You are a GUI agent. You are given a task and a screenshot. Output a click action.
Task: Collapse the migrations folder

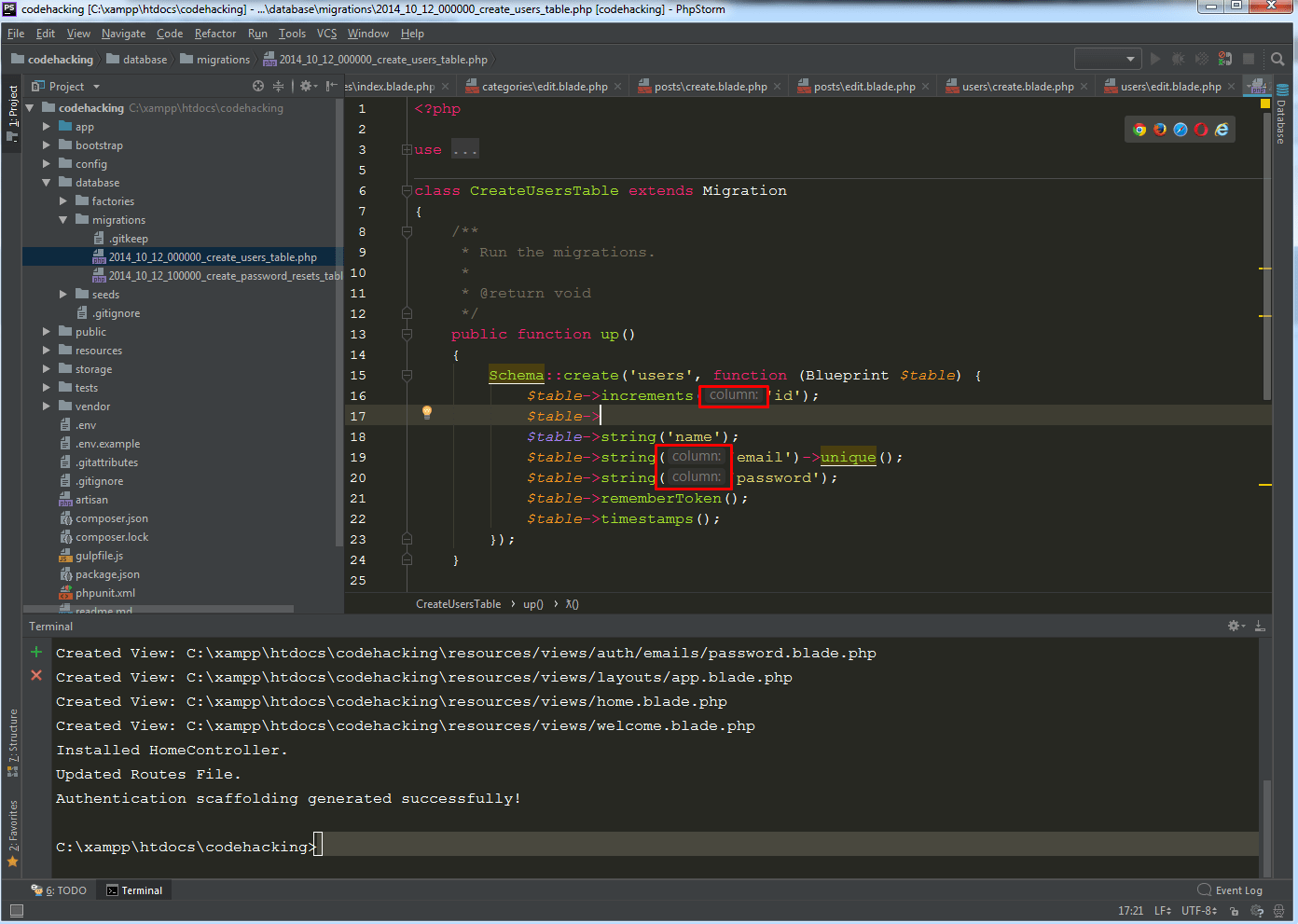tap(62, 219)
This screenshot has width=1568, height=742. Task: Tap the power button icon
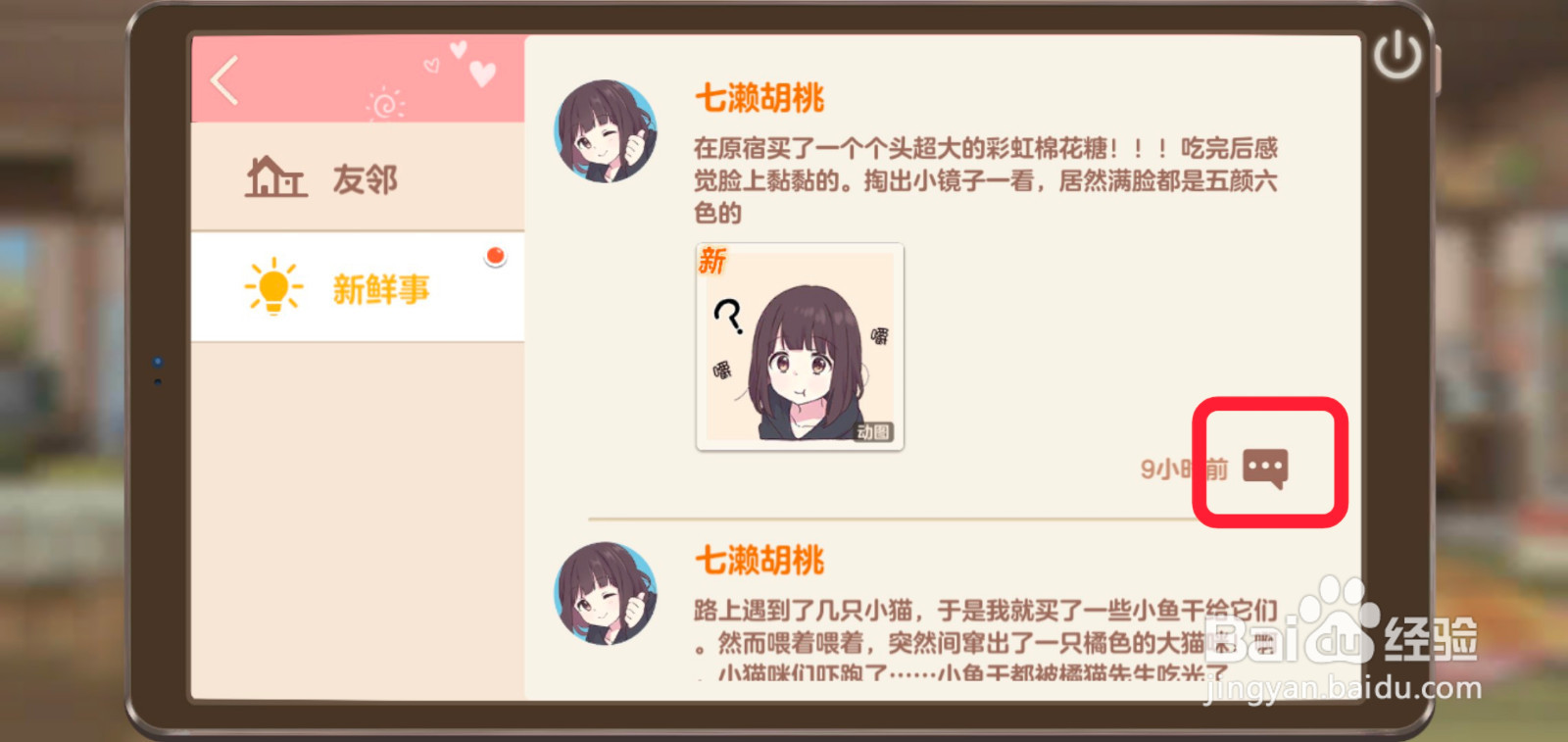coord(1396,55)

.....

#### [Instruction]
Rewrite the entries above with "screenshot" swapped for "screen capture" everywhere and nothing else changed. Leave out the pictures.

#### [Solution to this problem]
You are a GUI agent. You are given a task and a screen capture. Output a click action.
Task: Collapse the migrations folder

tap(62, 219)
This screen capture has width=1568, height=742. Task: Tap the power button icon
coord(1396,55)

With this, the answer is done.